_INPUT DATA_
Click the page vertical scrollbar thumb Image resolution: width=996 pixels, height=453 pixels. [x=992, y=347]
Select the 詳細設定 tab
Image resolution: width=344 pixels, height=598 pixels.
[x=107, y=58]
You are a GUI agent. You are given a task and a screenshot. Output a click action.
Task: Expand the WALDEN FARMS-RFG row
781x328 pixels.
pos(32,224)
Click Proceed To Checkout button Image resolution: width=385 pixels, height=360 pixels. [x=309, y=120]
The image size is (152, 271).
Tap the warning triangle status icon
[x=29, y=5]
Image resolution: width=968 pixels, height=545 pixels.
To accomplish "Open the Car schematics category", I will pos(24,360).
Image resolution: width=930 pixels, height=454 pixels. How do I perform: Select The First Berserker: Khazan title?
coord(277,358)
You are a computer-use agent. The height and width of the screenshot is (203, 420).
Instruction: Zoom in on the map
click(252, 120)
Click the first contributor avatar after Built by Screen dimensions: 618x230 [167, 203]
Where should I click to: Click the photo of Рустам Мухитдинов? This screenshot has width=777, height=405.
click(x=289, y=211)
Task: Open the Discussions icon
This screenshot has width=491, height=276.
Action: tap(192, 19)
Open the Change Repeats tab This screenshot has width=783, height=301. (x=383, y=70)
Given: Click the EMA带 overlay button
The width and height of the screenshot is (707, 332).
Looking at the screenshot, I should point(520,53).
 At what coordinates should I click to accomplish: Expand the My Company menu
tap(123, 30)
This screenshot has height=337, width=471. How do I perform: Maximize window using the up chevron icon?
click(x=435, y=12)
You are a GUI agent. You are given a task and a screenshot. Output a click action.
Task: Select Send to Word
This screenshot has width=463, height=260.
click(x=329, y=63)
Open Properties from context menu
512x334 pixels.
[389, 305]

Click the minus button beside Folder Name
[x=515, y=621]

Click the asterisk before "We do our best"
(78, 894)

_AIM OF THE EXERCISE_
Copy out the entries. Change nothing.

_EXERCISE RESULT_
Click the page vertical scrollbar thumb Image resolution: width=996 pixels, height=453 pixels. [x=992, y=347]
Select the 詳細設定 tab
Image resolution: width=344 pixels, height=598 pixels.
[x=107, y=58]
You are a GUI agent. You are given a task and a screenshot. Output a click action.
Task: Expand the WALDEN FARMS-RFG row
781x328 pixels.
pos(32,224)
Click Proceed To Checkout button Image resolution: width=385 pixels, height=360 pixels. [x=309, y=120]
The image size is (152, 271).
Tap the warning triangle status icon
[x=29, y=5]
Image resolution: width=968 pixels, height=545 pixels.
To accomplish "Open the Car schematics category", I will pos(24,360).
Image resolution: width=930 pixels, height=454 pixels. How do I perform: Select The First Berserker: Khazan title?
coord(277,358)
You are a computer-use agent. The height and width of the screenshot is (203, 420).
Instruction: Zoom in on the map
click(252, 120)
Click the first contributor avatar after Built by Screen dimensions: 618x230 [167, 203]
Where should I click to: Click the photo of Рустам Мухитдинов? This screenshot has width=777, height=405.
click(x=289, y=211)
Task: Open the Discussions icon
This screenshot has width=491, height=276.
Action: tap(192, 19)
Open the Change Repeats tab This screenshot has width=783, height=301. (x=383, y=70)
Given: Click the EMA带 overlay button
The width and height of the screenshot is (707, 332).
Looking at the screenshot, I should point(520,53).
 At what coordinates should I click to accomplish: Expand the My Company menu
tap(123, 30)
This screenshot has height=337, width=471. How do I perform: Maximize window using the up chevron icon?
click(x=435, y=12)
You are a GUI agent. You are given a task and a screenshot. Output a click action.
Task: Select Send to Word
This screenshot has width=463, height=260.
click(x=329, y=63)
Open Properties from context menu
512x334 pixels.
[389, 305]

Click the minus button beside Folder Name
[x=515, y=621]

Click the asterisk before "We do our best"
(78, 894)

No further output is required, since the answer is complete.